The father was stupendously rich. I did not see the need because I felt there was enough for everyone. That was until someone told me that everything would go to his eldest brother upon the father’s demise. Since his relationship with his eldest brother was frosty, hanging around became meaningless to him. This culture has refused to evolve. I learnt that the people who should abrogate this unjust and obnoxious culture are the prime beneficiaries.
They are in their 20s to 80s and are not interested in abrogating it. “No one presides over his own liquidation,” they would probably say to themselves. So the obnoxious and unjust culture is likely to linger for long. But some fathers who probably were short-changed by their eldest siblings have found a way around it so that thunder does not strike in the same place twice. Some share their assets while they are still alive. Some write iron-cast wills that are difficult to contest in court. To die intestate in such cultures automatically wills everything to the eldest son.
In many parts of Nigeria, there used to be a culture where the daughters inherited nothing from the parents. It was assumed that since they are now married, they should share whatever their husbands inherited with them. As a result of landmark cases, deliberate acts by some parents and evolution, daughters now get a share of their father’s estate.

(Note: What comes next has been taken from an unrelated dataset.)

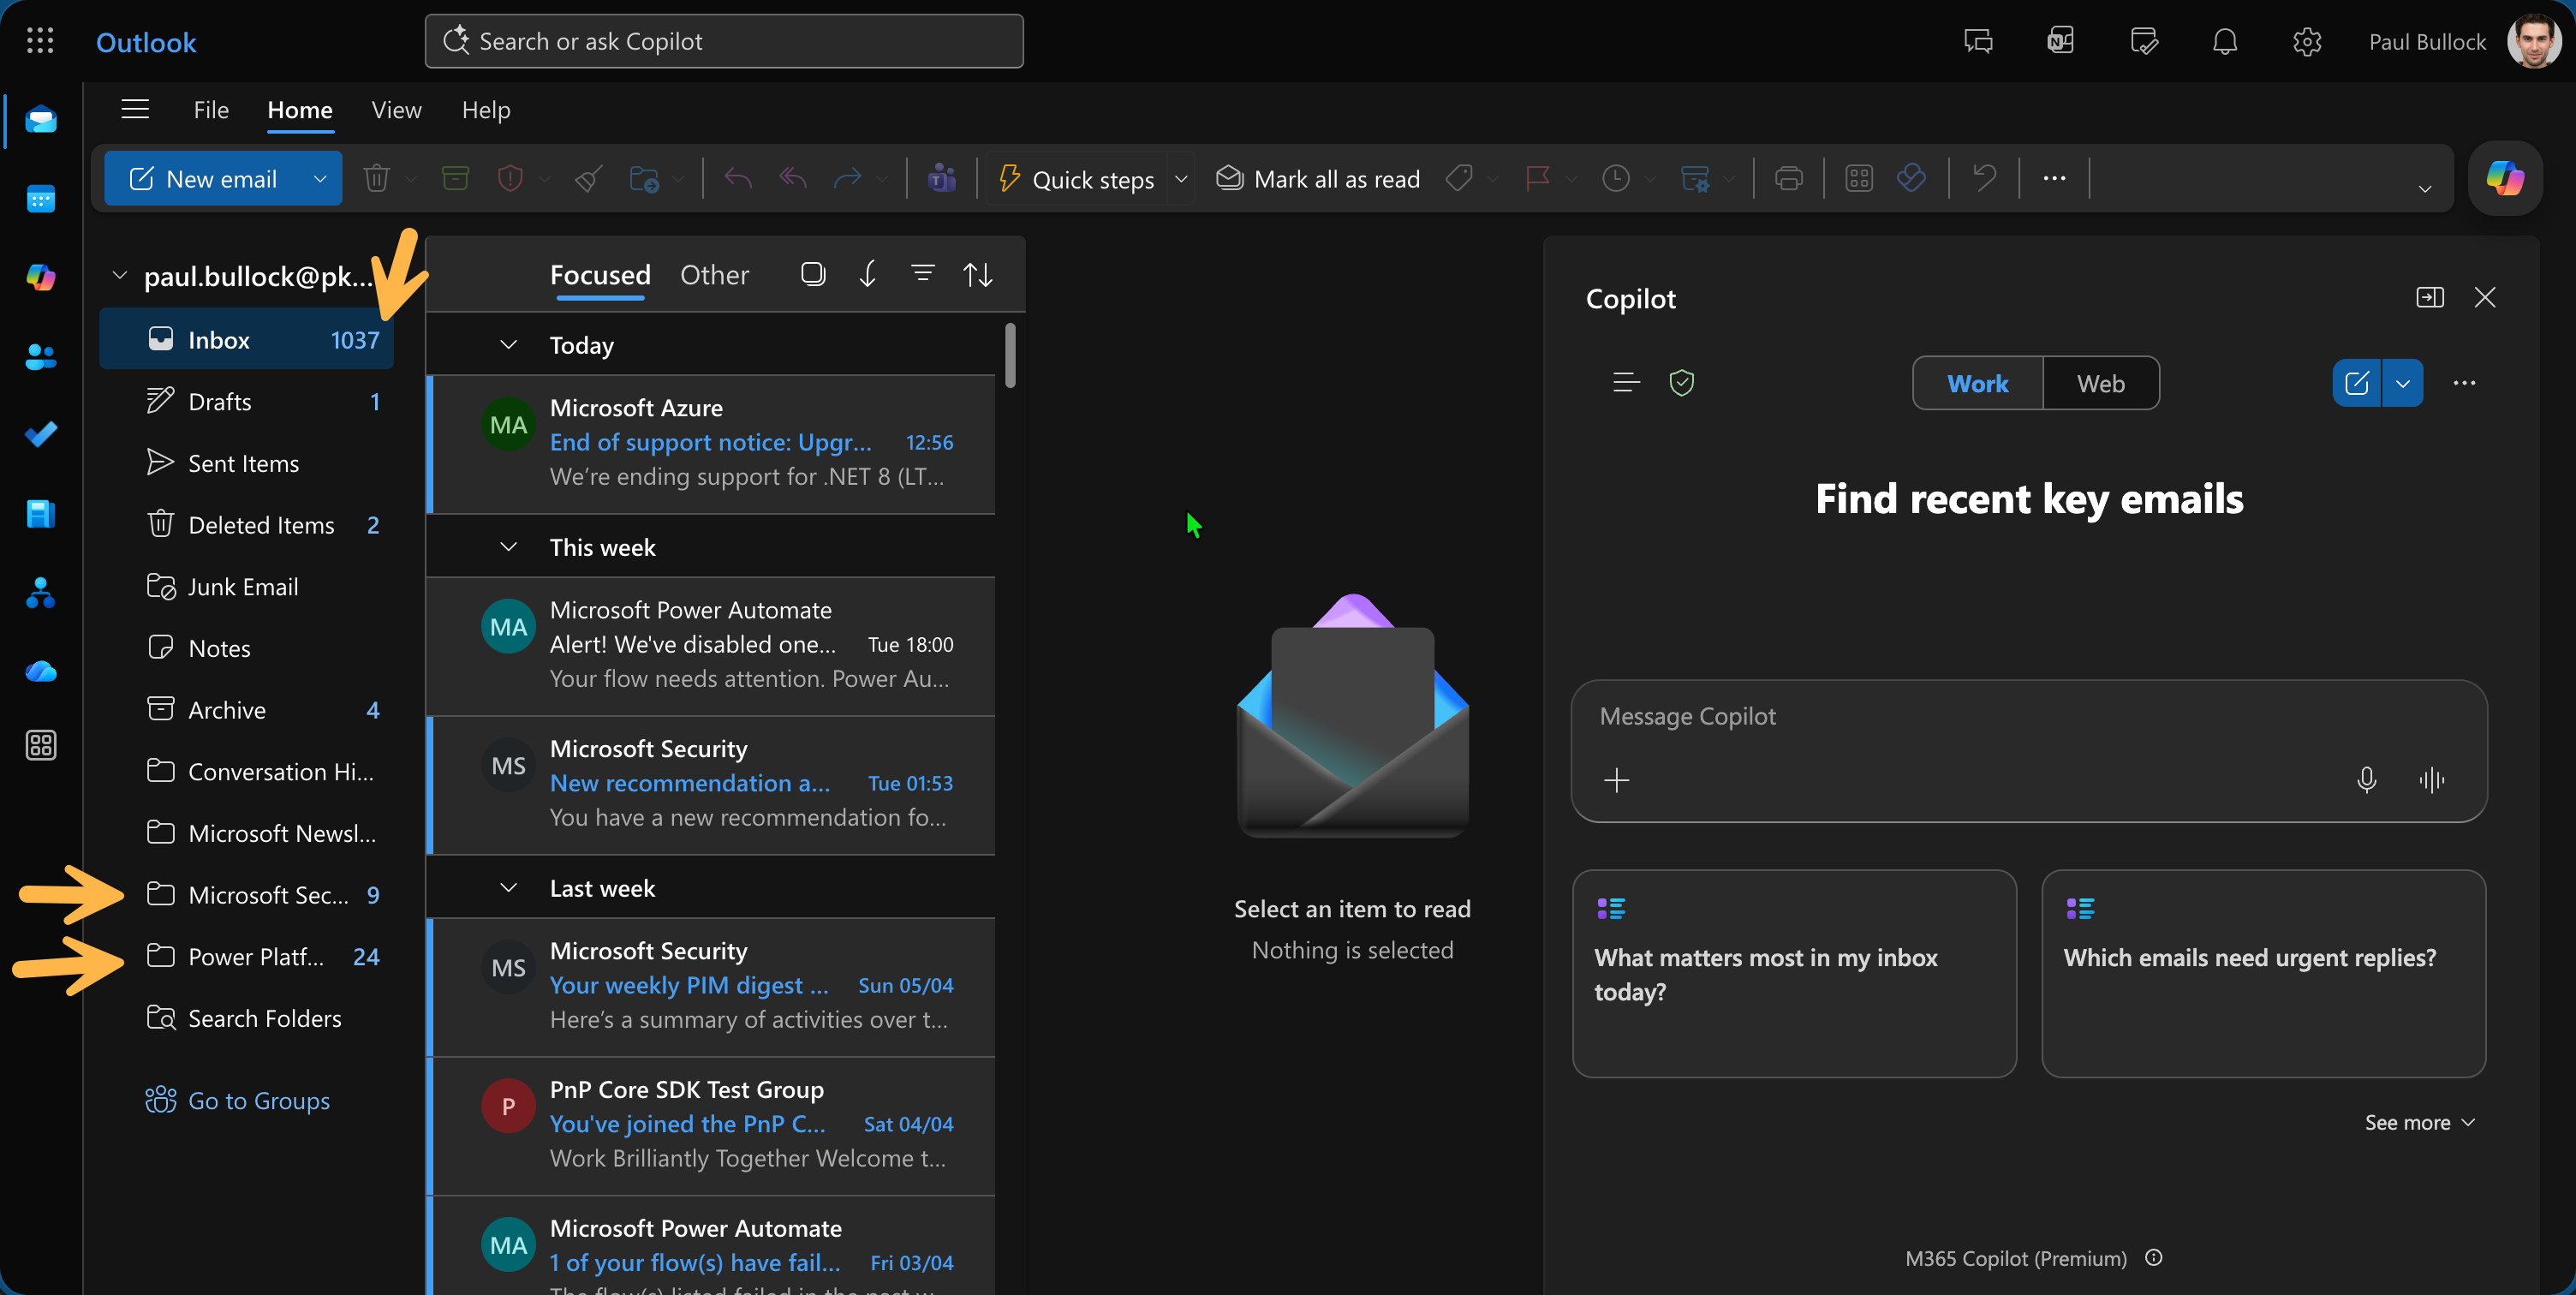This screenshot has height=1295, width=2576.
Task: Open the Teams meeting icon in ribbon
Action: [x=941, y=179]
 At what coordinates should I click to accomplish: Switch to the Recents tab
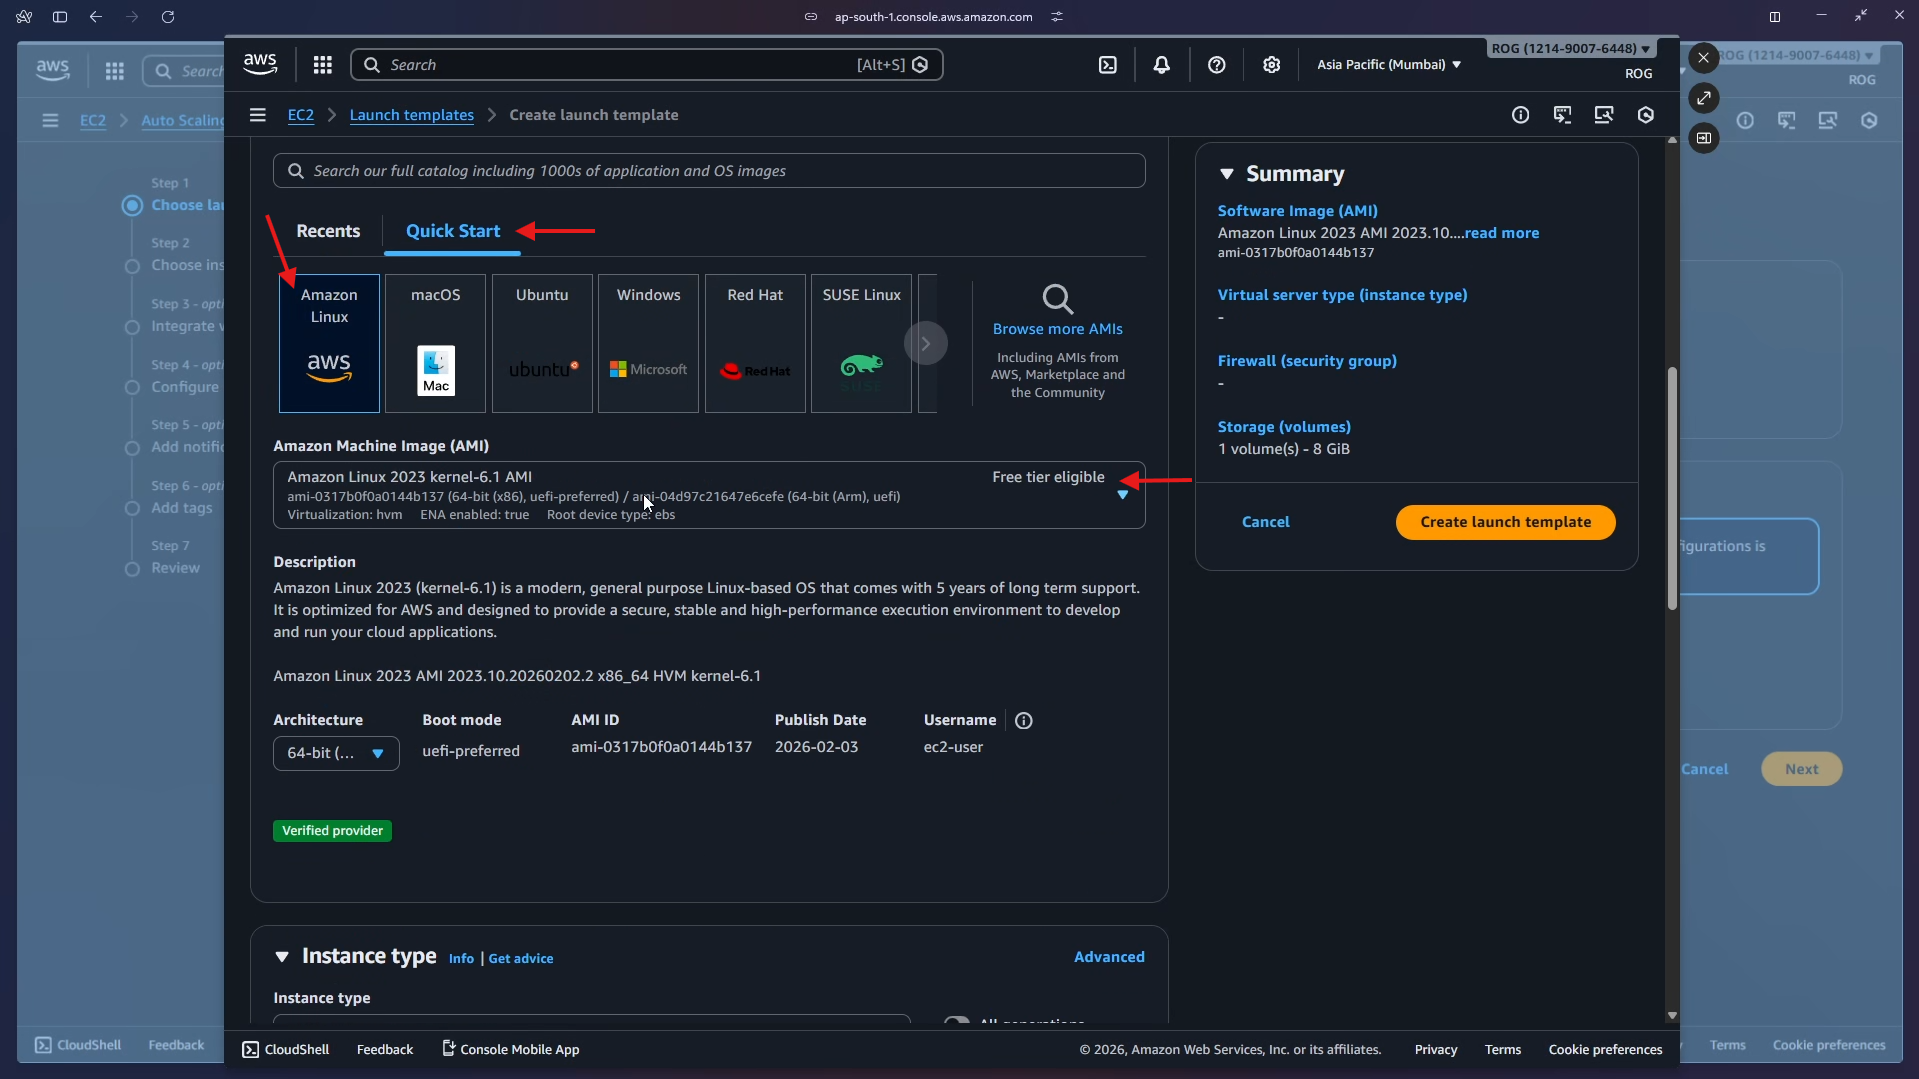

What is the lesson for the upcoming generation to learn? What is your greatest assets? Assets come in form in the people, buildings, shares, cash, etc. But the greatest of them all are your children or other inheritors. We must learn to invest both time and resources to raise responsible children. If not every other asset you spent time acquiring might pass on to other people when you are gone.
One trainer/life coach was talking to his audience in 1994. He told them that “I hope you are aware that there is no more land in Ikoyi.” He paused to allow it sink in. “But some of you will become landlords in Ikoyi because the owners or their children will sell to their houses to you.” Thirty years later, it has and it is still coming to pass big time. Children of farmers, teachers, civil servants and nobodies 30 years ago have become landlords in Ikoyi.
This does not apply to Ikoyi only. If you go to the older parts of Lagos like Surulere and Yaba, you will be shocked at the speed with which the old houses are giving way to new houses. Who are the people rebuilding on these spaces? A few are the inheritors who are upgrading what they inherited, but majority are new owners. In all fairness, some of the inheritors simply sold their inheritance and relocated to the US, Europe and of recent, Canada and Australia. But those not equipped for life after their parents’ departure are in various state of “disrepair.”
But I also know some rich people in the 70s, 80s and 90s who knew that their greatest assets are their children. They invested time and resources in them. Like their fathers, some remain big players in corporate Nigeria and other aspects of life. They have taken what they inherited from their fathers to heights their fathers could not have imagined. There is nothing wrong with acquisition of physical assets, but your greatest assets are your children and family. Prioritise and invest money, time and energy in them.